No one doubts the inherent value that parks hold for residents in surrounding communities but new research suggests they may also hasten gentrification.
A new study reported on by CityLab and published by Alessandro Rigolon of the University of Illinois at Urbana-Champaign and Jeremy Németh of the University of Colorado that the establishment of new parks in historically disinvested neighborhoods can result in housing price increases and the displacement of low-income people of color.
“Some suggest that a ‘just green enough’ approach, in particular its call for the creation of small parks and nearby affordable housing, can reduce the chances of this phenomenon some call ‘green gentrification’,” the pair write in a synopsis of the research. “Yet, no study has tested these claims empirically across a sample of diverse cities.”
Focusing on 10 cities in the United States, the study ran multilevel logistic regressions to uncover whether the location (distance from downtown), size and function (active transportation) of new parks built in the 2000–2008 and 2008–2015 periods predict whether the census tracts around them gentrified.

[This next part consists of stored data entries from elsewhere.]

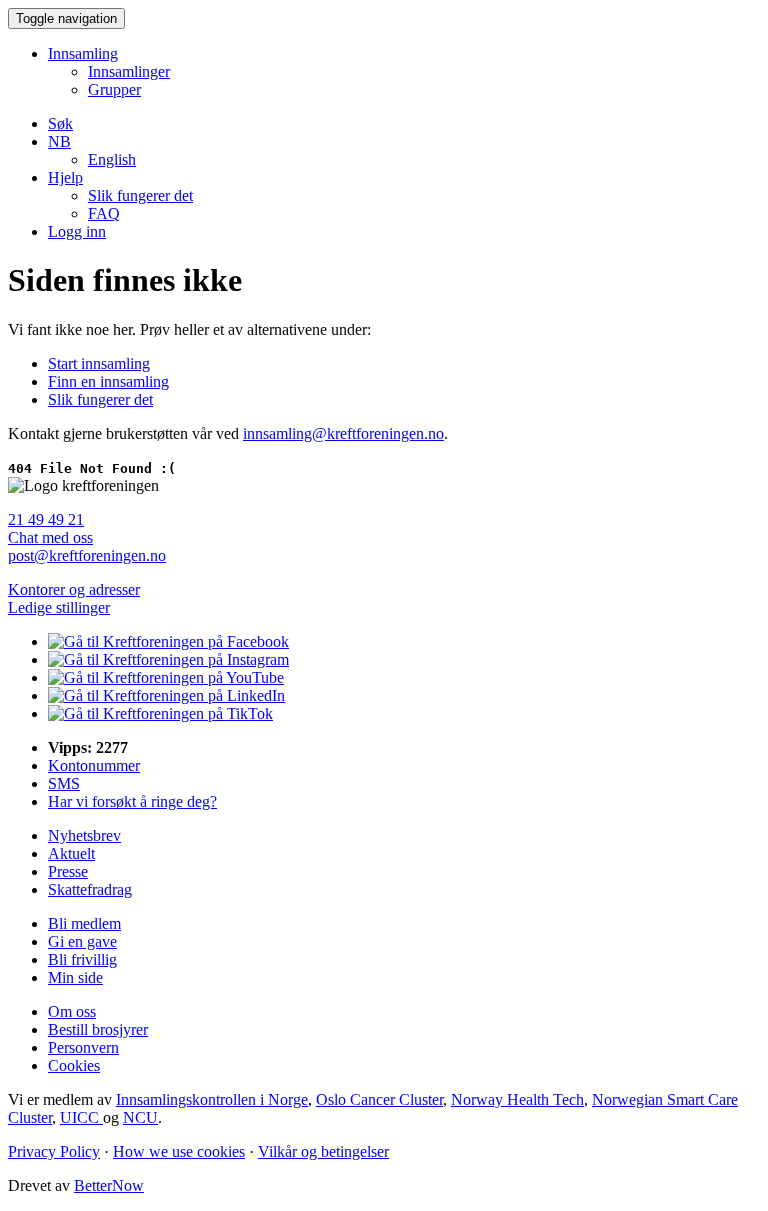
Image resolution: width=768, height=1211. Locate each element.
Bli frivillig (82, 959)
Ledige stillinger (59, 607)
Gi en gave (82, 941)
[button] (59, 141)
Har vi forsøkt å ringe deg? (132, 801)
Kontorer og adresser (74, 589)
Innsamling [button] (83, 53)
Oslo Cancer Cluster (379, 1099)
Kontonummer (94, 765)
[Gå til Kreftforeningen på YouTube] (166, 677)
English (112, 159)
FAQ (104, 213)
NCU (140, 1117)
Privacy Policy (54, 1151)
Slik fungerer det (140, 195)
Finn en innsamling (108, 381)
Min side (75, 977)
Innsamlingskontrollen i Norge (212, 1099)
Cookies (74, 1065)
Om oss (72, 1011)
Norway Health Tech (517, 1099)
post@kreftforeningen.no (87, 555)
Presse (68, 871)
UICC (81, 1117)
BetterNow (109, 1185)
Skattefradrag (90, 889)
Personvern (83, 1047)
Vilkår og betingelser (323, 1151)
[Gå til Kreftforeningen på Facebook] (168, 641)
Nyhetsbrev (84, 835)
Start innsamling (99, 363)
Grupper (114, 89)
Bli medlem (84, 923)
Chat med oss (50, 537)
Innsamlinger (129, 71)
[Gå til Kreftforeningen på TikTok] (160, 713)
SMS (64, 783)
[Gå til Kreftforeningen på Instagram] (168, 659)
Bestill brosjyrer (98, 1029)
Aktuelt (71, 853)
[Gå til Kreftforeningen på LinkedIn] (166, 695)
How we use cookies (179, 1151)
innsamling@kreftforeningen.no (343, 433)
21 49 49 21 (46, 519)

“We find that park function and location are strong predictors of gentrification, whereas park size is not,” he writes. “In particular, new greenway parks with an active transportation component built in the 2008–2015 period triggered gentrification more than other park types, and new parks located closer to downtown tend to foster gentrification more than parks on a city’s outskirts. These findings call into question the ‘just green enough’ claim that small parks foster green gentrification less than larger parks do.”
The takeaway is that it’s not parks generally that spur gentrification but specific types of parks, such New York’s High Line or Atlanta’s BeltLine.
The study found that location within a half-mile of a new greenway park increases by 200 percent the odds that a neighborhood will gentrify.